What a year this is turning out to be. Man o man, things after thing, event after event, and struggle after struggle.
There are a lot of things going on in my life right now. From church to school to friends to family to ministry, I am finding myself in a constant blur where the only solid constant is the Lord. I know it may sound corny but its corniness does not take away from its truth.
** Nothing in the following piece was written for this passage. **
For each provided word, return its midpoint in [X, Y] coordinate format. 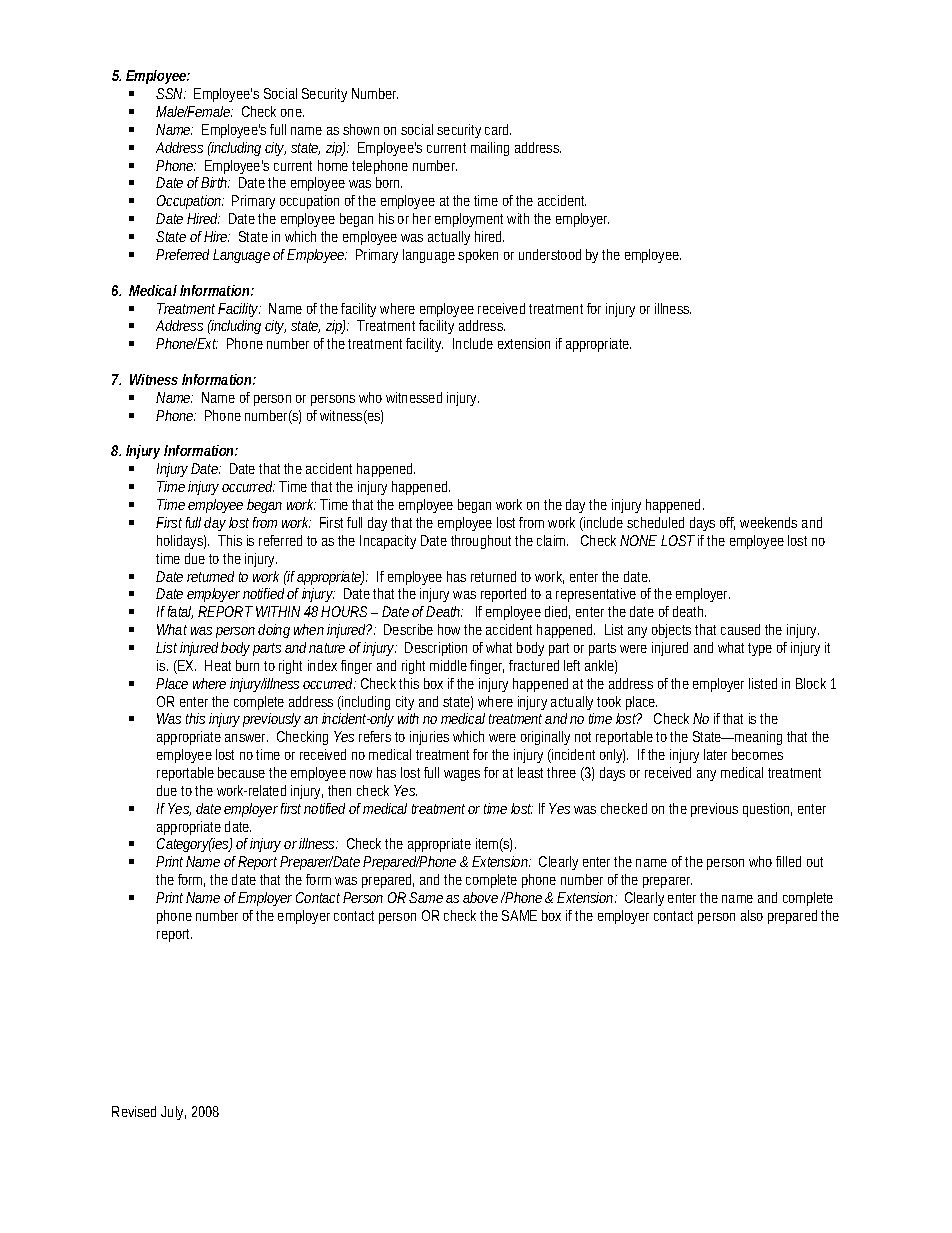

Something that’s going on right now is a heavy sense of lukewarmness. I look around me, and in myself, and I sense that I am living a life very under whelmed of God and who he is. A lot of times I am finding myself in situations where I am doing something and then the Holiness of the Almighty comes in the picture, the type of scenario where the mightiest angels are crying out of reverence and worship for the Almighty. The whole Isaiah six type thing. As I am seeing this picture in my mind I am faced with the inadequacy of my living. Now I know the blood of Christ covers this inadequacy and my relationship with the Lord stands reconciled, but I also know that is never an excuse to not fight against all what is in me and strive for Holiness. I see the call to be Holy as God is Holy; my strivings made in faith are pleasing to our Father. This is a holistic type of thing, this Holiness issue. It doesn’t mean that I need to read my bible more or go to church more often (God knows I am there enough) or do more things for the poor. No, not this Holiness. This Holiness is holistic, my entire way of life. The words of my mouth, the way I do my homework, the thoughts of my mind, the ways I treat those around me, my attitude, my focus, my heart, the way I use the precious time given to me by God. All these things need to be set apart, and not to be used and abused as if I don’t even know God.
As I am taking this road to Holiness I am finding another struggle to deal with in the midst, my judgment of others. As I am striving for Holiness I have been increasingly finding myself wanting to pump other people full of their iniquity. I see people’s sin and laziness and I want to ram them with the, “THUS SAYS THE LORD!” But as soon as these thoughts come into my mind I am reminded that whatever correction I am to give it is to be done with gentleness and humbleness, lest I think myself greater than I am.
That’s the thing for now. Go with God in all you do, because if you don’t you’ll be the one leading the way, and you’ll definitely screw it up.